Vancouver Housing Plunges While Toronto Real Estate Stabilizes

Vancouver housing sales plummet to a three-decade low, while the Toronto real estate market is stabilizing, with approximately the same number of units sold in March 2019 compared to March 2018.

The March update on home sales indicates the difference between Toronto and Vancouver real estate. As the Toronto market holds steady, the number of transactions in Vancouver dropped 31% in comparison to March 2018. The total number of houses sold was the lowest since 1986.

A decrease in prices led industry observers and housing advocates to believe that buyers who had been priced out of the market and were waiting for an opportunity like this could finally get a chance at purchasing a home. However, Vancouver paints a different picture.

Policy Changes Responsible for The Declining Market

Ashley Smith, president of the Real Estate Board of Greater Vancouver (REBGV), links the falling market to the regulatory changes imposed in the past years. The new transfer taxes and strict lending regulations have made it harder in the short term for potential buyers to purchase a home. Smith stated in The Financial Post that housing demand isn’t aligning with the growing economy and low unemployment rates.

The president of the Toronto Real Estate Board (TREB), Garry Bhaura, agrees with Smith. He blames the stress test and other policy changes for affecting home buyers’ capacity to qualify for a mortgage.
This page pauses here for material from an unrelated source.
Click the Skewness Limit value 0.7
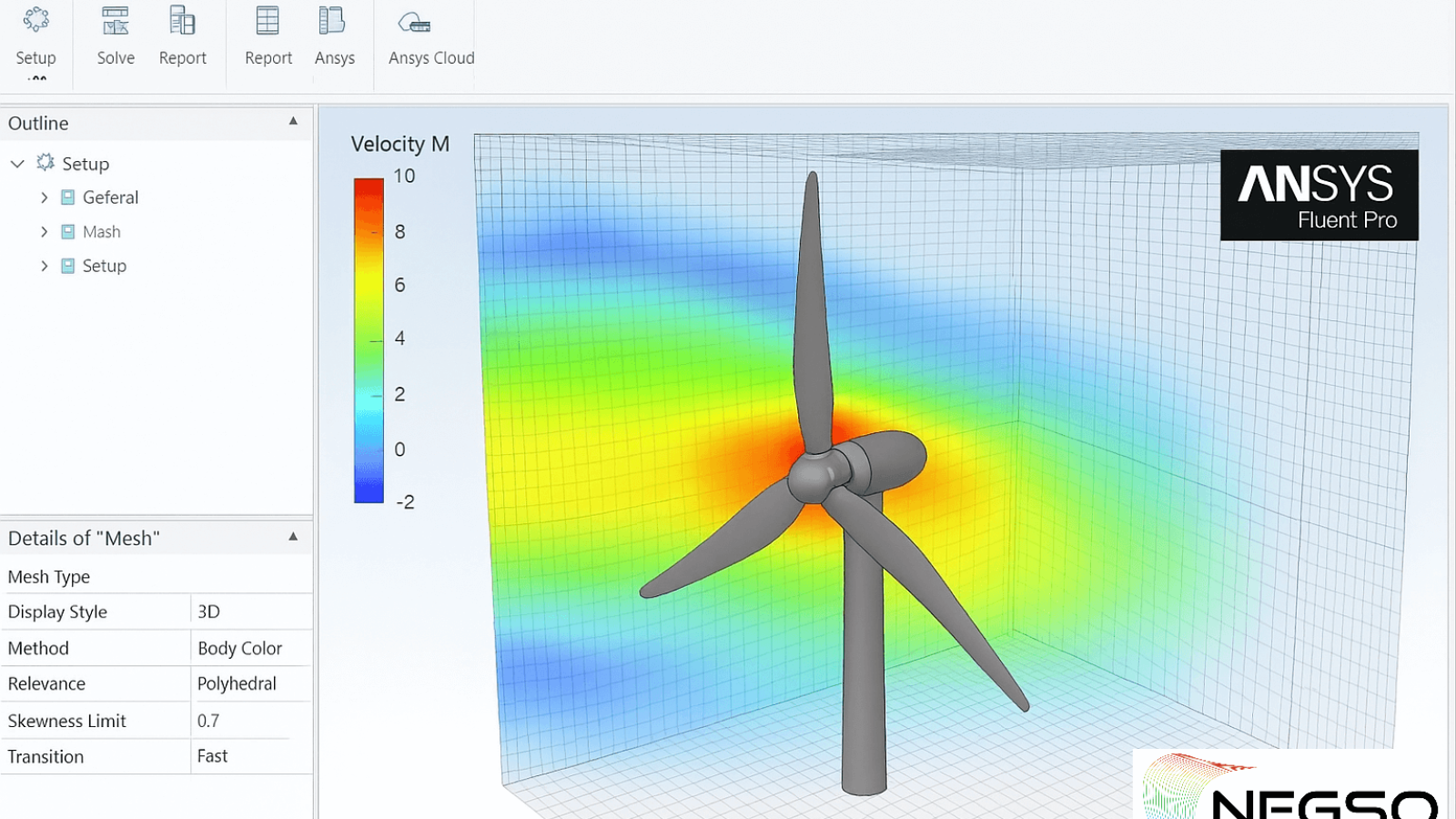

The stress test that was introduced in 2018 requires buyers to qualify at a higher rate than the one contracted. Bhaura stated for BNN Bloomberg:

“TREB is still arguing that the stress test provisions and mortgage lending guidelines generally, including allowable amortization periods for insured mortgages, should be reviewed.”

More Options and Lower Prices for Vancouver

Compared to March 2018, Vancouver registers 52% more houses listed for sale than in the previous year. The sales-to-listing ratio was 9.4% for detached homes and 13.5% for all property types.

While the options are more numerous, prices are declining. The prices of Vancouver homes for sale dropped 7.7% year-over-year, as measured by the MLS Home Price Index composite benchmark that compares prices of houses alike over time. The prices for condos in Vancouver and attached homes are down, while the benchmark prices for Vancouver detached homes at $1.43 million plummeted by 10.5% year-over-year.

Despite having more options and lower prices, the number of buyers is not as expected. With prices plummeting, the buyers observe and wait in the hope that the prices will continue to fall. Following a reduced demand, there is more downward pressure on prices resulting in even fewer sales if you look at the short-term trends.

On the other hand, the long-term trends indicate an increase in benchmark prices with a growth of 61% in five years and 102.5% over ten years. This means that prices in Vancouver might recover despite the recent fall.

Toronto Housing Market Steady with Modest Gains

The prices of Toronto homes for sale were up by 2.6% in March year-over-year according to the composite benchmark price. Although the market is not registering drops in prices, the earns are still modest. New and active listings are also down year-over-year.

The March update also points to the urban-suburban division. While in the 905 suburbs the prices were up for every type of house, sales were down for detached homes in Toronto proper. The same decrease applies to semi-detached homes and Toronto condos. The average housing prices were up for all property types in the suburbs, except detached homes that declined by 1.2% year-over-year.

Sales of homes under $400,000 registered in March accounted for only 7.5% of the transactions. This indicated that the policy changes made lending harder and reduced the number of low-priced homes sold instead of increasing it.

The housing markets in Canada are headed for recovery in 2019 but comparing Toronto’s and Vancouver’s different situations is a good reminder that it is best to focus on local rather than national trends.